Volokh contends, "This case [Elane Photography] does not, for instance, involve the concern that Elane
Huguenin is required to 'use [her] private property as a 'mobile billboard'
for a particular message… But compelled creation and compelled dissemination
are similar in that they both involve a person being required 'to foster...concepts' with which she disagrees, and 'to be an instrument for fostering public
adherence' to a view that she disapproves of."
Fundamentally, the issue comes down to the First Amendment and whether or not one's professional work is protected by it. Under Volokh's ideology, a freelance writer who writes press releases "must have the First Amendment right to choose which speech
he creates" and provides his service to. As Emily Bazelon of Slate writes, "Businesses that operate as public accommodations, meaning that they’re
open to all comers, have to abide by anti-discrimination laws. If you
want to refuse to have women or gay people as members, then you should
have to operate as a private club open only to your own members." Once a business enters into the Congressional jurisdiction of interstate commerce, they are subject to regulation.
Should a public Mormon affiliated organization be allowed to deny service to someone who say drinks alcohol or does drugs?

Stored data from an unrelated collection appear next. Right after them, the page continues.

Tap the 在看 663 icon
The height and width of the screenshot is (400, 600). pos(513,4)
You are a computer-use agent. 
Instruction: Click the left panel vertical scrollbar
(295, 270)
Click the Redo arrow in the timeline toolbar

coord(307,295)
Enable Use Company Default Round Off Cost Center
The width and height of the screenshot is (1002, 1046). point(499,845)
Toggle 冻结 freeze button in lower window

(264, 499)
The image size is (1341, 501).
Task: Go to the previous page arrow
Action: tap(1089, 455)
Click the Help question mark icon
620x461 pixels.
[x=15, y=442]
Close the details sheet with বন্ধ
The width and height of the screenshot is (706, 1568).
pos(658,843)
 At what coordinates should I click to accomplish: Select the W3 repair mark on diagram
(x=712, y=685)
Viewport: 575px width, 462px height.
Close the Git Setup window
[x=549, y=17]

This information may not be made explicitly public for certain services but certainly at an event such as a wedding where alcoholic beverages are being consumed, this seemingly private practice would be on full display. So, can such religious groups refuse service citing religious objection to alcohol or drug consumption? This could mean that such religious groups could subject individuals to answer certain questions before offering their services as to avoid serving those who participate in activities against their beliefs. While this is an extreme example, under the religious freedom ideology, it is not out of the realm of possibility.
When providing a service in the business sense, personal ideology should be just that, personal. Once one enters into commerce, they cannot pick and choose who to serve and who not to serve. As Richard Wolf of USA Today wrote of the ElanePhotography case, "The Huguenins' [defendants] lawyers and supporters don't contend that businesses such
as restaurants and hotels can refuse to serve gays and lesbians...Their argument is that professionals whose work is by nature expressive
— such as writers, advertisers and website designers — should not have to apply
their artistic talents to subjects on which they disagree." However, they are still providing a service to the public so why should they be treated differently under the law?
Ultimately, this larger debate comes down to a fundamental disregard for others. As in the upcoming oral arguments next week in two cases objecting to the Affordable Care Act's contraception mandate, remedies to religious objections may, in effect, interfere with others beliefs. In other words, those who object to the contraception mandate or those who object to providing services to certain groups on religious grounds are effectively projecting their views on to others. The debate of religious freedom is spirited, no pun intended, and upcoming arguments are sure to continue to fuel the fire. Religious freedom is important and should not be disregarded, but when it begins to affect others, it then becomes more than simply one's religious freedom and rather religious coercion.